----- DATA

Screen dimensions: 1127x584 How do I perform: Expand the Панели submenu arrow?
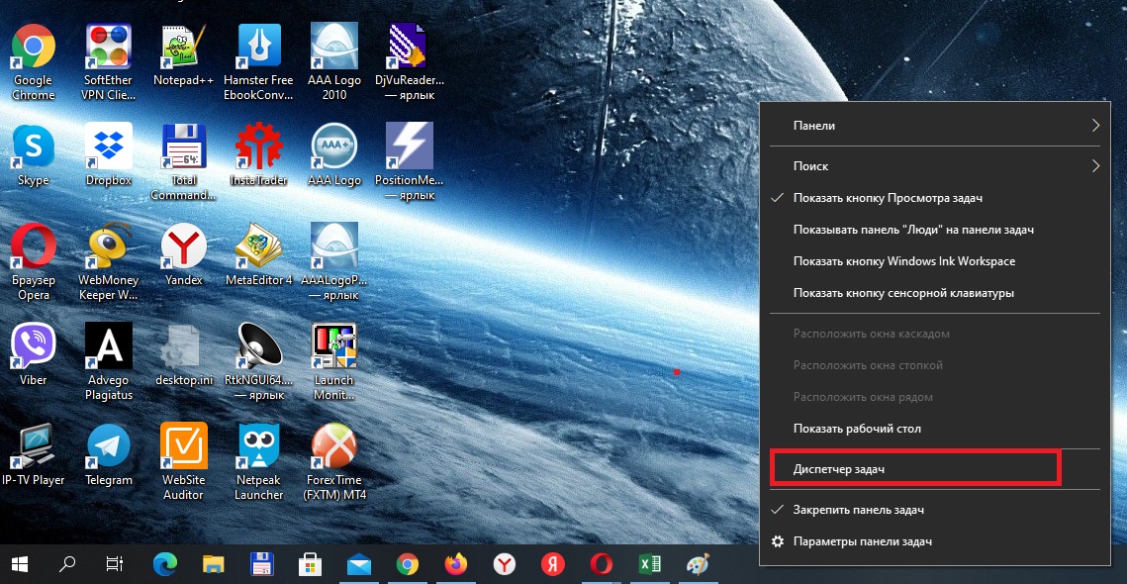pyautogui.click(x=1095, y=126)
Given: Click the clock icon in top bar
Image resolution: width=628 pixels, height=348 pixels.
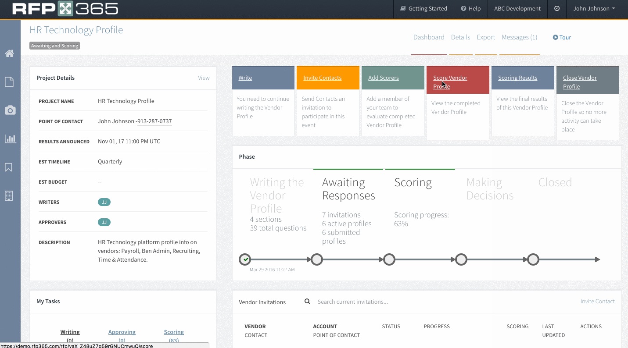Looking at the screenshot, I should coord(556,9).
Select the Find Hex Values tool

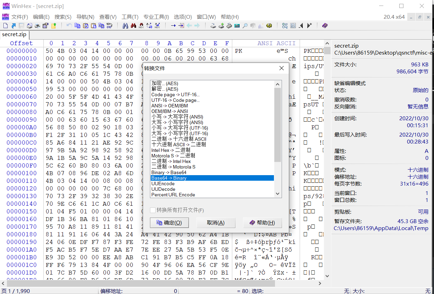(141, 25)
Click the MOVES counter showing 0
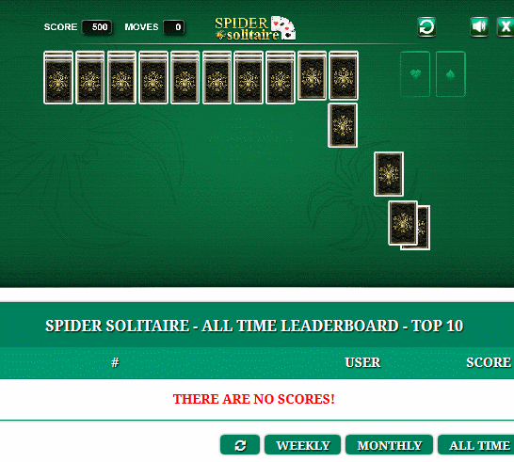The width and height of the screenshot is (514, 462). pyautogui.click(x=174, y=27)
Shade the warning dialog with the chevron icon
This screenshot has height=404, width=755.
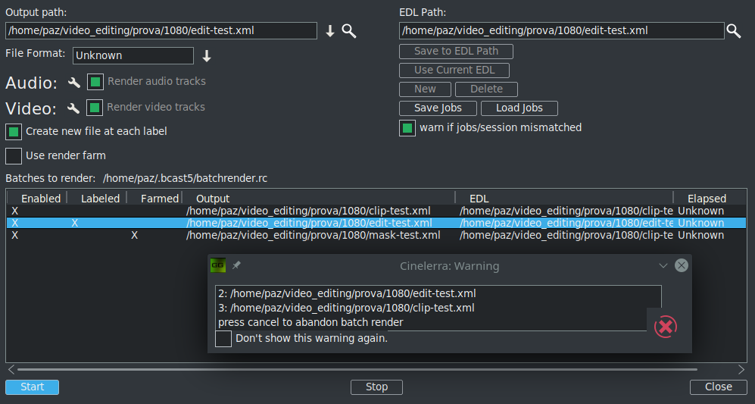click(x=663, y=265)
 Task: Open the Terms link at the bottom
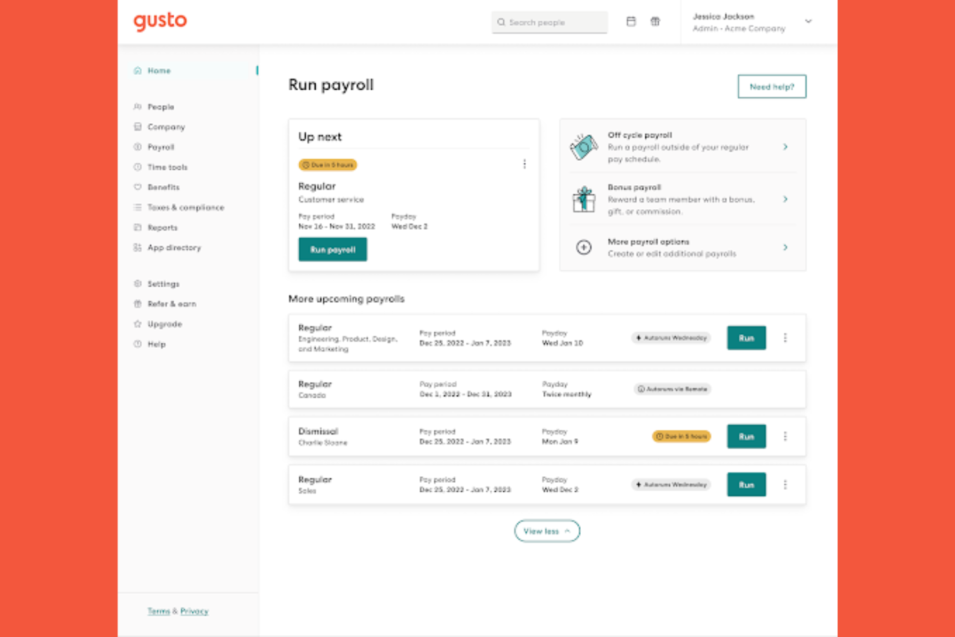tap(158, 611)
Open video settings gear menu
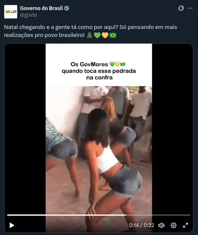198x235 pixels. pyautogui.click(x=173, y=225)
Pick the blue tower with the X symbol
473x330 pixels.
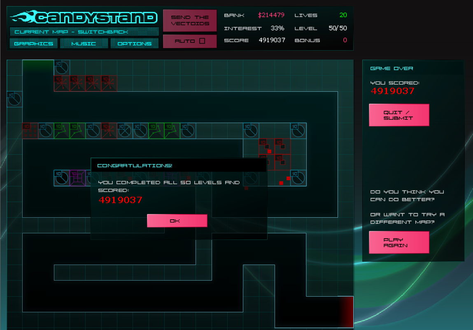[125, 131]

----------

» WHAT NEEDS TO BE DONE
When copying the entries above, keep each word as it is and exclude any image.

» FINISHED TASK
Screen dimensions: 1127x584 How do I perform: Expand the Панели submenu arrow?
pyautogui.click(x=1095, y=126)
Given: Click the clock icon in top bar
Image resolution: width=628 pixels, height=348 pixels.
Looking at the screenshot, I should coord(556,9).
Select the Find Hex Values tool

(141, 25)
Click the MOVES counter showing 0
The width and height of the screenshot is (514, 462). pyautogui.click(x=174, y=27)
Shade the warning dialog with the chevron icon
This screenshot has height=404, width=755.
click(x=663, y=265)
 Task: Open the Terms link at the bottom
tap(158, 611)
Open video settings gear menu
198x235 pixels. pyautogui.click(x=173, y=225)
Pick the blue tower with the X symbol
473x330 pixels.
[125, 131]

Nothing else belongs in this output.